A firefighter 41.8m away from a burning building, directs Zach stream of water from a ground level fire hose at an angle of 33.0 degrees above the horizontal . If the speed of the streams it leaves the hose is 42.7m/s, at what height will the stream of water hit the building

Vo = 42.7m/s[33o]

Xo = 42.7*cos33 = 35.81 m/s.
Yo = 42.7*sin33 = 23.26 m/s.

X = Xo * t = 41.8 m.
35.81t = 41.8
t = 1.17 s

h = Yo*t - 4.9*t^2
h = 23.26*1.17 - 4.9*1.17^2 = 20.51 m.

To find the height at which the stream of water hits the building, we need to determine the vertical component of the stream's velocity.

First, let's break down the given information:

- Distance from the firefighter to the building (horizontal distance): 41.8m
- Angle between the stream of water and the horizontal: 33.0 degrees
- Speed of the stream of water: 42.7m/s

Now, we can calculate the vertical component of the stream's velocity using trigonometry.

The vertical component of the velocity (Vy) can be found using the equation:

Vy = V * sin(θ)

where V is the speed of the stream of water and θ is the angle above the horizontal.

Plugging in the values, we have:

Vy = 42.7m/s * sin(33.0 degrees)

Now, calculate the value of sin(33.0 degrees):

sin(33.0 degrees) ≈ 0.544

Vy = 42.7m/s * 0.544

Vy ≈ 23.2112 m/s

So, the vertical component of the velocity is approximately 23.2112 m/s.
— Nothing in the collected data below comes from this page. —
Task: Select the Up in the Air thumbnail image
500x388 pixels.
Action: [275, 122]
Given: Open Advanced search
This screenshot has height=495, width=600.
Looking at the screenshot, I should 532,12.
Next, we can determine the time it takes for the stream of water to reach the building.

We know the horizontal distance (41.8m) and the horizontal component of the velocity (Vx) can be found using the equation:

Vx = V * cos(θ)

Using the given information:

Vx = 42.7m/s * cos(33.0 degrees)

Now, calculate the value of cos(33.0 degrees):

cos(33.0 degrees) ≈ 0.836

Vx = 42.7m/s * 0.836

Vx ≈ 35.6764 m/s

So, the horizontal component of the velocity is approximately 35.6764 m/s.

To calculate the time (t), we can use the formula:

t = d / Vx

where d is the horizontal distance.

Plugging in the values:

t = 41.8m / 35.6764 m/s

t ≈ 1.1708 s

Therefore, it takes approximately 1.1708 seconds for the stream of water to reach the building.

Finally, we can calculate the height (h) using the formula:

h = Vy * t

Plugging in the values:

h ≈ 23.2112 m/s * 1.1708 s

h ≈ 27.1341 m

Therefore, the stream of water will hit the building at a height of approximately 27.1341 meters.